START PROVIDED RECORDS

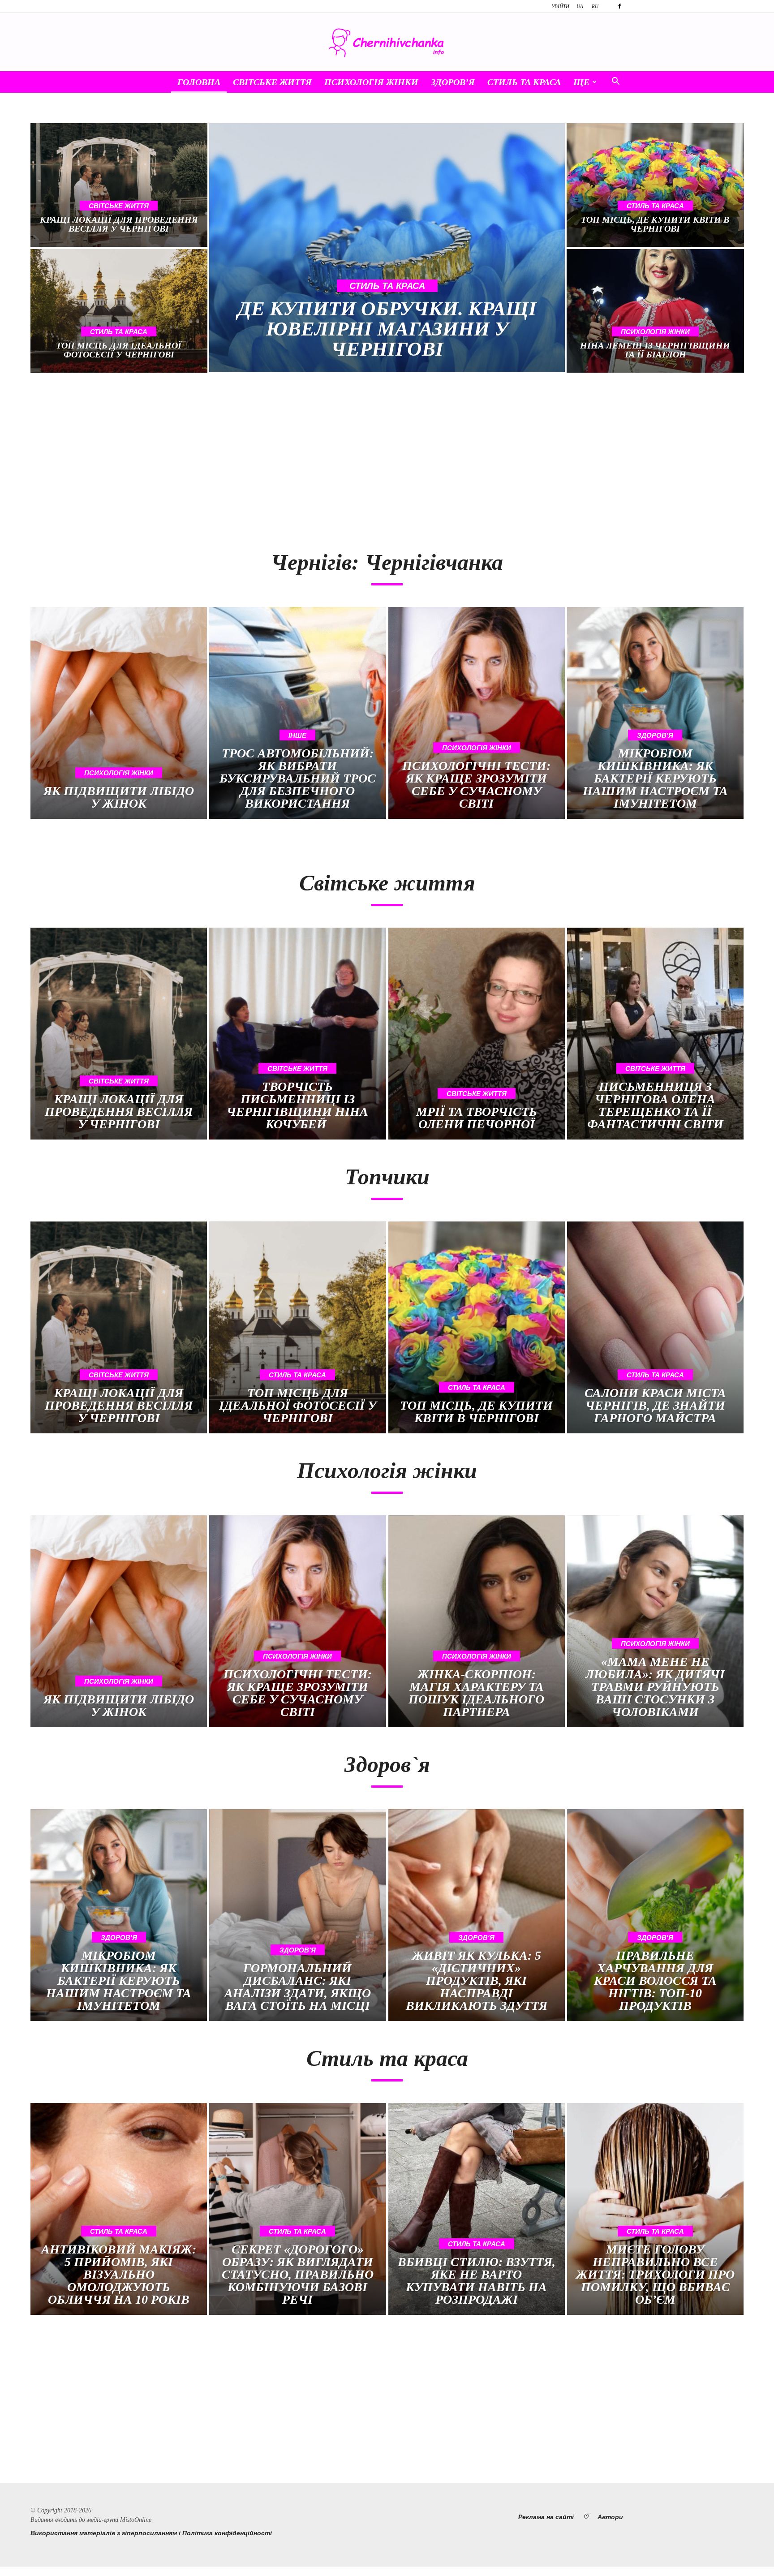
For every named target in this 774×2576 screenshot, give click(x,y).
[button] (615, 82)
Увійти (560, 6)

END PROVIDED RECORDS
START PROVIDED RECORDS

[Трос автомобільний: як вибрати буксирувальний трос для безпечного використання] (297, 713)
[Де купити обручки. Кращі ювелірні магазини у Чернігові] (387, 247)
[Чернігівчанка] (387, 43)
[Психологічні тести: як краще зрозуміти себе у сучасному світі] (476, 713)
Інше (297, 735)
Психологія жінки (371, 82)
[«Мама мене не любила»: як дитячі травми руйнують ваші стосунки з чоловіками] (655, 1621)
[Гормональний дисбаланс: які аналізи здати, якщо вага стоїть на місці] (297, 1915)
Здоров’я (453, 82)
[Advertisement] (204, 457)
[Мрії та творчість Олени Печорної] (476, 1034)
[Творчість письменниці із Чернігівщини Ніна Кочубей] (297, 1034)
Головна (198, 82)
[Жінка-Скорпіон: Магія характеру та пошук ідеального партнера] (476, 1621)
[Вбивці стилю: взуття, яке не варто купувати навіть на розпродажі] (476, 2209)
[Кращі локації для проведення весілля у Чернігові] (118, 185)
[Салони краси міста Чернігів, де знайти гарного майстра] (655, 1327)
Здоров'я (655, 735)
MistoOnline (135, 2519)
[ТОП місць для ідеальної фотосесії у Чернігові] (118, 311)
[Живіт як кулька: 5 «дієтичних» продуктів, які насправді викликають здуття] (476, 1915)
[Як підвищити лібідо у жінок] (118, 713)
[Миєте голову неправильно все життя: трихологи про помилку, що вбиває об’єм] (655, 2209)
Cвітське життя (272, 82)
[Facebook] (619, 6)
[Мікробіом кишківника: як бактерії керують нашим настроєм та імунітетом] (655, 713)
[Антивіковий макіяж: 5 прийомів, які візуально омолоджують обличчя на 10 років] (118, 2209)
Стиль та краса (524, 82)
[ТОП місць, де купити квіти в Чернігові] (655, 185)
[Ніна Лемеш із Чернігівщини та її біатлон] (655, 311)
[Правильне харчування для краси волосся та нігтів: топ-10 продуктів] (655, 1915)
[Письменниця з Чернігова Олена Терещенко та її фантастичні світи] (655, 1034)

END PROVIDED RECORDS
START PROVIDED RECORDS

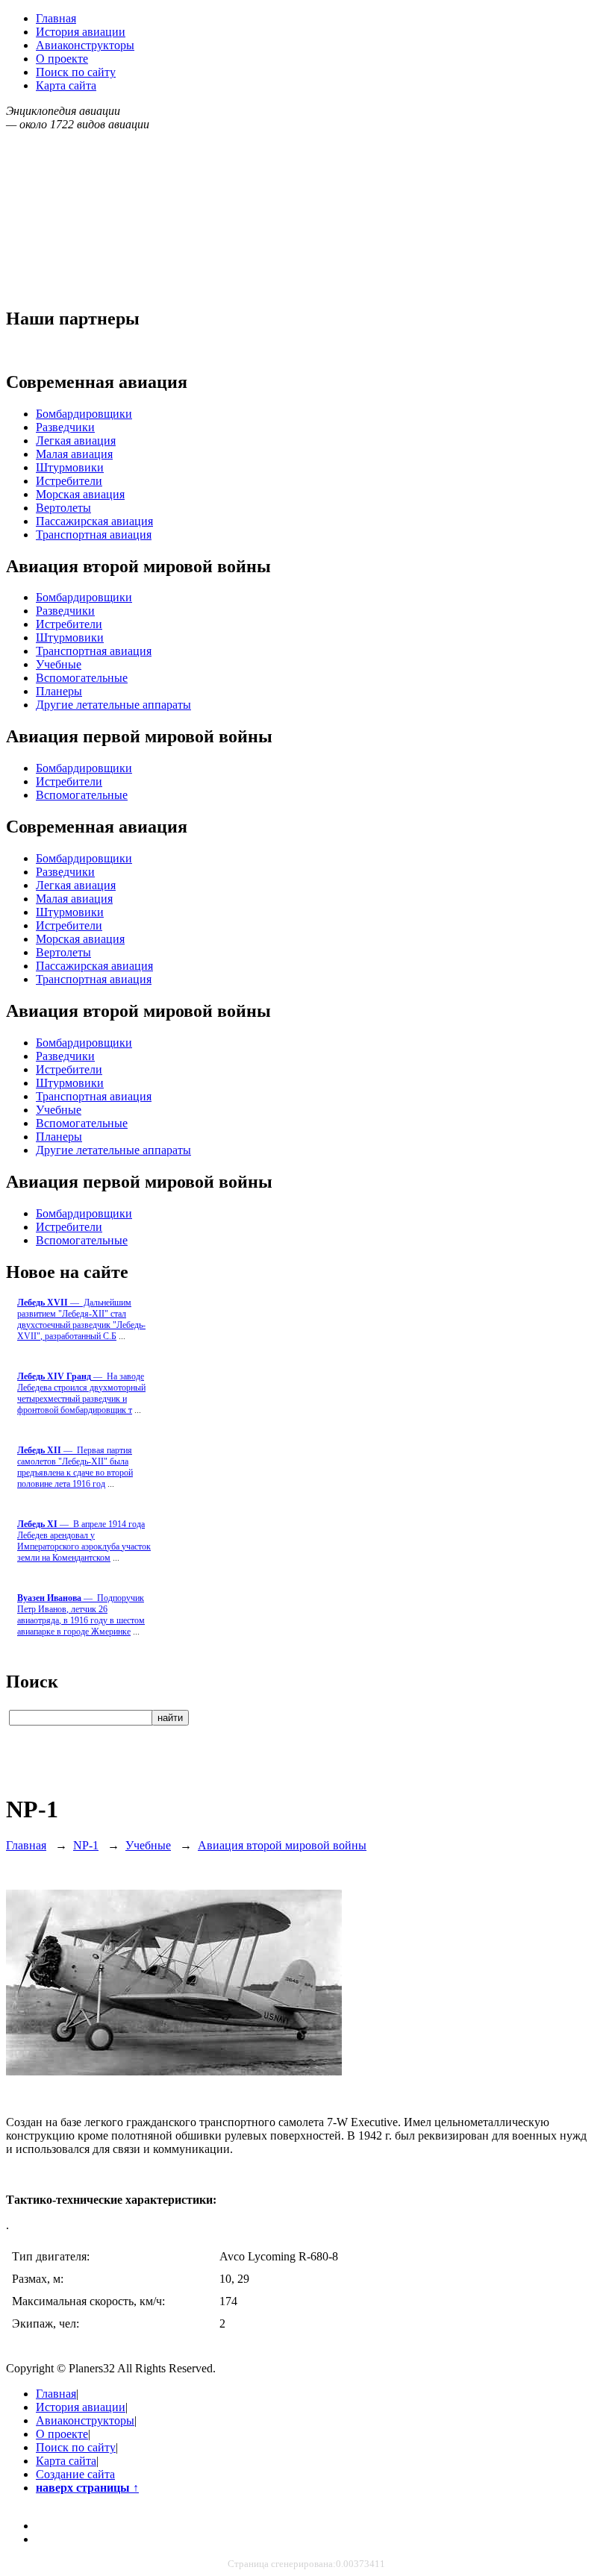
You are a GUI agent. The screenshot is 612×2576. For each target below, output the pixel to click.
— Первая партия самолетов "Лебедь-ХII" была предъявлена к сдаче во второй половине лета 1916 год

END PROVIDED RECORDS

== PROBLEM DESCRIPTION ==
Out of the material above, output word for word the line with "[Чернігівчанка] (387, 43)", the line with "[Вбивці стилю: взуття, яке", and all lines between them, with nothing else.

== WRITTEN RESPONSE ==
[Чернігівчанка] (387, 43)
[Психологічні тести: як краще зрозуміти себе у сучасному світі] (476, 713)
Інше (297, 735)
Психологія жінки (371, 82)
[«Мама мене не любила»: як дитячі травми руйнують ваші стосунки з чоловіками] (655, 1621)
[Гормональний дисбаланс: які аналізи здати, якщо вага стоїть на місці] (297, 1915)
Здоров’я (453, 82)
[Advertisement] (204, 457)
[Мрії та творчість Олени Печорної] (476, 1034)
[Творчість письменниці із Чернігівщини Ніна Кочубей] (297, 1034)
Головна (198, 82)
[Жінка-Скорпіон: Магія характеру та пошук ідеального партнера] (476, 1621)
[Вбивці стилю: взуття, яке не варто купувати навіть на розпродажі] (476, 2209)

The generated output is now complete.